One in a million (x300)

SOMEWHERE OUT THERE, probably today, some unsuspecting woman will give birth to the 300 millionth American. Sure to ignite a blaze of media attention, congratulatory telegrams, and baby-food sponsorship offers, the blessed event also will doubtless refuel debate over whether the country is getting too big. Can 300 million resource-gobbling Americans be sustainable? Are immigrants, with their larger families, straining social programs to the limit? Is it time to panic, when demographers predict the 400 millionth baby will arrive in just 37 years?

It is a good thing if tripping the population odometer forces famously unreflective Americans to pause and consider. But the issue is complex: America is neither a ticking Malthusian population bomb nor a Lewis and Clark expedition of wide open spaces that can comfortably absorb all comers.

For example, there are far more immigrants in the country today -- 34 million -- than in 1967, when the population crossed the 200-million mark -- 9.7 million. Some people find this alarming. But immigration accounts for only about 40 percent of the population's growth. The rest is due to the fact that Americans are living longer.

Americans die at a rate of 1 every 13 seconds, according to the US Census; someone is born every 7 seconds, and an immigrant crosses the border (legally or not) every 31 seconds. At those rates, the demographic bulge is aging inexorably, to a current median age of 36.5, compared with 22.9 in 1900.

That the United States is getting older is at least as salient as the fact that it is bigger or more diverse. Over the next 25 years, the over-65 population is expected to double, to 71.5 million. That is sure to put pressure on all manner of institutions, from Social Security to the family to the workplace.

So far, the popular culture and private economy are responding to these demographic challenges better than the political system, and those with personal financial resources are at the leading edge. New co-housing arrangements, cross-generational living centers near or on university campuses, and various assisted living and continuous care communities are available -- for a price. But Medicare is stingy in covering home health aides and physical therapy, which drives elders into costly long-term nursing home care .

America isn't in the same bind as Japan or much of Western Europe, where fertility has dropped below the replacement rate, and immigration issues are more intense. The United States has more time to figure out how to adjust to its population pressures -- how people might be encouraged to live away from the crowded coasts, for example. The question is whether the political system can adjust as nimbly as a 70-year-old with a new hip.

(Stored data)
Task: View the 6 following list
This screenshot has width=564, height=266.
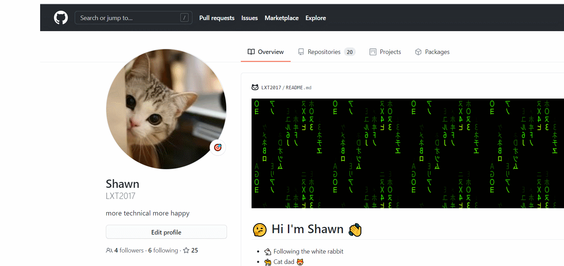Action: (x=163, y=250)
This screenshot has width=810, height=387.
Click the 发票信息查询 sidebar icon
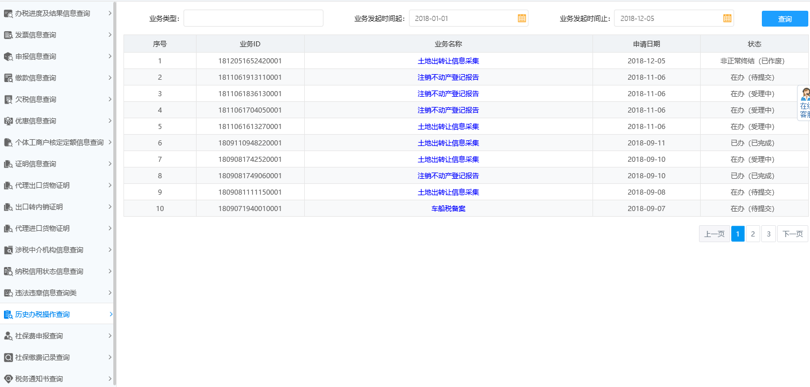(x=7, y=35)
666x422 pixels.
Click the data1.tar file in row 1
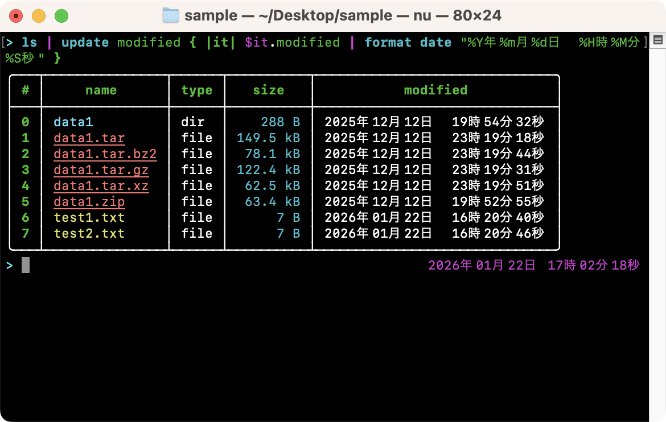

-- BRIEF A --
Please write out a passage from the article on the U.S. population, beginning at the words "One in a million" and stopping after "absorb all comers.".
-- BRIEF B --
In the article on the U.S. population, what share of the population's growth comes from immigration?

-- EXPECTED OUTPUT A --
One in a million (x300)

SOMEWHERE OUT THERE, probably today, some unsuspecting woman will give birth to the 300 millionth American. Sure to ignite a blaze of media attention, congratulatory telegrams, and baby-food sponsorship offers, the blessed event also will doubtless refuel debate over whether the country is getting too big. Can 300 million resource-gobbling Americans be sustainable? Are immigrants, with their larger families, straining social programs to the limit? Is it time to panic, when demographers predict the 400 millionth baby will arrive in just 37 years?

It is a good thing if tripping the population odometer forces famously unreflective Americans to pause and consider. But the issue is complex: America is neither a ticking Malthusian population bomb nor a Lewis and Clark expedition of wide open spaces that can comfortably absorb all comers.

-- EXPECTED OUTPUT B --
About 40 percent.